In short, these examples point to the need to further open up debates about racism and Scotland and, more broadly, what counts as racism. Rather than viewing racism as a singular, static phenomenon, it is crucial to be alive to the multiple racisms that exist, in Scotland and elsewhere. Racism takes different forms in different places and contexts, and changes over time. Irish Catholics in Scotland historically experienced similar forms of racism that Polish people and travelling communities currently endure, and the legacy of historical inequalities and discrimination must also be more fully explored.

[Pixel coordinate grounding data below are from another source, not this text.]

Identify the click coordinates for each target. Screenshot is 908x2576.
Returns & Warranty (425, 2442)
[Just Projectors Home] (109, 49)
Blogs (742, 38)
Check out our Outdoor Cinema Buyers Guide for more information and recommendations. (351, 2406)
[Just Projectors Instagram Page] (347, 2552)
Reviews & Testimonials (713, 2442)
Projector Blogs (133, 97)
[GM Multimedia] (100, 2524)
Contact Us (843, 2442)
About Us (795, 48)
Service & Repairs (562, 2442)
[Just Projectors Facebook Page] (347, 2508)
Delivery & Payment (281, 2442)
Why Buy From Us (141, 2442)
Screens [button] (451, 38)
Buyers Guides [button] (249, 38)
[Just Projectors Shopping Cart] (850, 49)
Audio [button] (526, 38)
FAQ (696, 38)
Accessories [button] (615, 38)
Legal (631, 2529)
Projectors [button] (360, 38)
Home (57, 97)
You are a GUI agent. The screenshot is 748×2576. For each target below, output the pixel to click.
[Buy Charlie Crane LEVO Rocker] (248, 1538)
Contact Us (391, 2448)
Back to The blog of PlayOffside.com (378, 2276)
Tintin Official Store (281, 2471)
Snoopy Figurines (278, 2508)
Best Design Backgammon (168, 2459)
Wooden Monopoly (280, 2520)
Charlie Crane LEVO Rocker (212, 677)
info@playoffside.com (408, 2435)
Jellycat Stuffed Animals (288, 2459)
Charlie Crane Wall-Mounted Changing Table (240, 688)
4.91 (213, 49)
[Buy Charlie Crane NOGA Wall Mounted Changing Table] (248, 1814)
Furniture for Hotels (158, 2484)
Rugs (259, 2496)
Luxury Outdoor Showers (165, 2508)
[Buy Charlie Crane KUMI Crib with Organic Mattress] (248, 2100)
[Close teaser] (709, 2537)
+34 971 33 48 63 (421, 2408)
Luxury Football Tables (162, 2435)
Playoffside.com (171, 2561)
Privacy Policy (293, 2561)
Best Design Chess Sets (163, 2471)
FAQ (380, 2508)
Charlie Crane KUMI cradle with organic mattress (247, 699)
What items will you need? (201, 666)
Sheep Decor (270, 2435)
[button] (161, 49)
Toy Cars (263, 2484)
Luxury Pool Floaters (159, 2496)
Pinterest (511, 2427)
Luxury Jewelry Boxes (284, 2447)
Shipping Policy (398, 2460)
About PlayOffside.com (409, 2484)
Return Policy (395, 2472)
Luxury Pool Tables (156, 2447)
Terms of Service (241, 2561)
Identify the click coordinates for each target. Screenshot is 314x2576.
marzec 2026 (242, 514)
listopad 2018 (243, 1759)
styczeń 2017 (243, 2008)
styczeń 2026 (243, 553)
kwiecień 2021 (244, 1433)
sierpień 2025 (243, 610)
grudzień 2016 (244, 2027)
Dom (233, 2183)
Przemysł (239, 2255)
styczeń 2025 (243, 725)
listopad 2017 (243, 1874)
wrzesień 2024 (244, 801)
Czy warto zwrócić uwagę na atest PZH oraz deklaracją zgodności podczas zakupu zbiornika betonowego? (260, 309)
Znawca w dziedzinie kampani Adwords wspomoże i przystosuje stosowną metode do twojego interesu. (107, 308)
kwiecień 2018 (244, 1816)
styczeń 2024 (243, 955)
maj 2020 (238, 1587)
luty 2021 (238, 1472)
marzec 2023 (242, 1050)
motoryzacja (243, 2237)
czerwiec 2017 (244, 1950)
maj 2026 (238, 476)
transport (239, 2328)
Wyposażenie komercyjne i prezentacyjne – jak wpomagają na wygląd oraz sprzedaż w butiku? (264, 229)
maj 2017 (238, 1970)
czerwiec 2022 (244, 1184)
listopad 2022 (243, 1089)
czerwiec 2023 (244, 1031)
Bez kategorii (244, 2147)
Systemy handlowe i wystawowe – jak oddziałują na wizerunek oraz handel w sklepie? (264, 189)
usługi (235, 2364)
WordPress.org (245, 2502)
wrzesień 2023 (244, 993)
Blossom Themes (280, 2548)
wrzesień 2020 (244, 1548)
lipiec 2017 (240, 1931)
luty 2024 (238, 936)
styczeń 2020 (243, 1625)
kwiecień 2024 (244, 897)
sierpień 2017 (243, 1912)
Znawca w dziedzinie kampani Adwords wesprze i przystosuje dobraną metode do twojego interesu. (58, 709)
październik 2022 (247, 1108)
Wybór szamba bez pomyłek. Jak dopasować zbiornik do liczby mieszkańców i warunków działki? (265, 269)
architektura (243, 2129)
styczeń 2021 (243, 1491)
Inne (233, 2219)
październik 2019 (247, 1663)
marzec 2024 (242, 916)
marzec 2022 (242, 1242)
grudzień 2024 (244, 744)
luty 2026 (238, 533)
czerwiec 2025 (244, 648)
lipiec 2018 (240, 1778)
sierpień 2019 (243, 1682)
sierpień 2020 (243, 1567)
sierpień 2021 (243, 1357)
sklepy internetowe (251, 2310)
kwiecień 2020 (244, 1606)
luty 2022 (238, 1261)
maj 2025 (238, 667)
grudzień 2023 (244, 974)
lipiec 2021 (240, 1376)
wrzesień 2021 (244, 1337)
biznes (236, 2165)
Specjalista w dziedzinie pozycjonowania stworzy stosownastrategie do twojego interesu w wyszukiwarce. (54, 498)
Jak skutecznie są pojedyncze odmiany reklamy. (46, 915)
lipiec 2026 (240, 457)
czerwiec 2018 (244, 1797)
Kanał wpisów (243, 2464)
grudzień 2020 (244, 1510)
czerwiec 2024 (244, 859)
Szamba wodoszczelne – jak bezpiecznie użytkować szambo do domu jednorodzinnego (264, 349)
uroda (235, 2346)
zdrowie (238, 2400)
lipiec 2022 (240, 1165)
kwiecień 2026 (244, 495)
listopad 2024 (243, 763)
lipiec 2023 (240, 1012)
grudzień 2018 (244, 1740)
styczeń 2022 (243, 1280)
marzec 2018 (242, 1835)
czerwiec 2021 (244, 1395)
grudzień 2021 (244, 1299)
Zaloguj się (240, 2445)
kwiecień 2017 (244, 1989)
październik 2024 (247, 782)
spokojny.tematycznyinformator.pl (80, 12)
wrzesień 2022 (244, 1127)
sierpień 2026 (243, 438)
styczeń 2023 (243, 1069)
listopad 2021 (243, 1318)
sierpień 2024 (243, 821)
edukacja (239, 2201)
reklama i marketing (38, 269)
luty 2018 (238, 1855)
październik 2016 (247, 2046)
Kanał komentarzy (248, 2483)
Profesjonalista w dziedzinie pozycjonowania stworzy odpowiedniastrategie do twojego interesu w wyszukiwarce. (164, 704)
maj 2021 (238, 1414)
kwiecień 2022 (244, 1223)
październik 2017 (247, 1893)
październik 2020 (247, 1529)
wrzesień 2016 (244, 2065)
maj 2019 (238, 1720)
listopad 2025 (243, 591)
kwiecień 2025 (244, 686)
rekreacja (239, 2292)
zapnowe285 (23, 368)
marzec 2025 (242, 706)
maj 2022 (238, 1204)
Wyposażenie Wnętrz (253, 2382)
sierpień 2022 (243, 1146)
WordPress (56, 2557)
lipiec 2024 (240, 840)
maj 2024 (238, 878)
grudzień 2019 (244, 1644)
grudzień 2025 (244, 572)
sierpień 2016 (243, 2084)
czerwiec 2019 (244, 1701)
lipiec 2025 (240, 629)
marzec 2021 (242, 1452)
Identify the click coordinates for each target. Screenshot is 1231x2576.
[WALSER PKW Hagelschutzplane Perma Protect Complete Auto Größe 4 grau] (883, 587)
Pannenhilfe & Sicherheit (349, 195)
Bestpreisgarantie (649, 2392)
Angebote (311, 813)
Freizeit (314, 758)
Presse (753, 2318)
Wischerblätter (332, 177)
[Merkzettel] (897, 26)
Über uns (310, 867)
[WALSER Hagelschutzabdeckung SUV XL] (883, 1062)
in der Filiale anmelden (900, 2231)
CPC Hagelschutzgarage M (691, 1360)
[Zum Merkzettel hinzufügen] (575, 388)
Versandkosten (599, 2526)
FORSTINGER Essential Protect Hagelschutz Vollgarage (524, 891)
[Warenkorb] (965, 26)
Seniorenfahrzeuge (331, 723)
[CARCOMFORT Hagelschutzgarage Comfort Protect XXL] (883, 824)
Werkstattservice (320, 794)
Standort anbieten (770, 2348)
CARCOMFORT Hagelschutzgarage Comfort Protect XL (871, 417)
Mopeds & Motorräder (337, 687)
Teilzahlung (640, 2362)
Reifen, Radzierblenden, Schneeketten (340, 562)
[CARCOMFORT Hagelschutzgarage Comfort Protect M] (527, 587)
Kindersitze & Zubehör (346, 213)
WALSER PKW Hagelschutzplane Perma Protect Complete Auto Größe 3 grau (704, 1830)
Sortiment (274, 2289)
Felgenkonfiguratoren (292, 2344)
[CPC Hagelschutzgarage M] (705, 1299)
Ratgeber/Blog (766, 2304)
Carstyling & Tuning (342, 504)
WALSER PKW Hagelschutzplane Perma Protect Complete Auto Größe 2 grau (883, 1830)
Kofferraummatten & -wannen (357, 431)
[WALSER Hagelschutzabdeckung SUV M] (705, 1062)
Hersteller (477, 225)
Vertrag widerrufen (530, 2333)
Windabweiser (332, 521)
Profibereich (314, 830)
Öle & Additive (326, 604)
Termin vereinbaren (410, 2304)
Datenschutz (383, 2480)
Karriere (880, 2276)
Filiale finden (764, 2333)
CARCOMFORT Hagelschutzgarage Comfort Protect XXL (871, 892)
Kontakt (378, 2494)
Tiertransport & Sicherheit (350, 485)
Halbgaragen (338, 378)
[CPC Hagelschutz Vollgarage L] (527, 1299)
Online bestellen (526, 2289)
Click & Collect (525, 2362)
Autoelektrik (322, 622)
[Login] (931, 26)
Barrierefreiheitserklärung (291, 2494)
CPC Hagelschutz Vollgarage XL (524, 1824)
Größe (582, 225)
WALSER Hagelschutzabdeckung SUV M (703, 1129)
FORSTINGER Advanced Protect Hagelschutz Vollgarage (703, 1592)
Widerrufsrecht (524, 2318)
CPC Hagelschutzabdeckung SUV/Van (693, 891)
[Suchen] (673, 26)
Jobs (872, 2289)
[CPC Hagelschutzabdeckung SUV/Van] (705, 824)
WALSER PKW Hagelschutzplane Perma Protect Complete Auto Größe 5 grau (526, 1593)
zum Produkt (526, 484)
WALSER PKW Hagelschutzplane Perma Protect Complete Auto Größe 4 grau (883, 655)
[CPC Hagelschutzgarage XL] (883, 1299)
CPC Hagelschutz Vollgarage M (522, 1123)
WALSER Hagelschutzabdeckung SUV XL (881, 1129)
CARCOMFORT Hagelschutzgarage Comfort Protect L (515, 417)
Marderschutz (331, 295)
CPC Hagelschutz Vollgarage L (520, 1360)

Azealia Banks’ comment about ‘white privilege’ reveals an awareness that it has in fact never been equally shared, and a challenge for sociologists working in this area is to explore these complexities in more depth.
References
Curtis, L. (1984) Nothing but the same old story: the roots of anti-Irish racism, London: Information on Ireland
Davidson, N., Liinpää, M., McBride, M, Virdee, S. (2018) No Problem Here: Understanding Racism in Scotland
Garner, S. (2009) ‘Ireland: from racism without “race” to racism without racists’. Radical History Review, 104, pp. 41–56
Gilroy, P. (2004) After Empire: Melancholia or Convivial Culture, London: Routledge
Virdee, S. (2014) Racism, Class and the Racialized Outsider, London: Palgrave Macmillan
Maureen McBride is a sociologist currently working as a Research Associate on the Children’s Neighbourhoods Scotland project, based at the University of Glasgow. She completed her ESRC-funded PhD, entitled ‘Rethinking Sectarianism in Scotland’, at the University of Glasgow in 2018. Maureen co-edited and contributed to No Problem Here: Understanding Racism in Scotland, a book published by Luath Press in January 2018.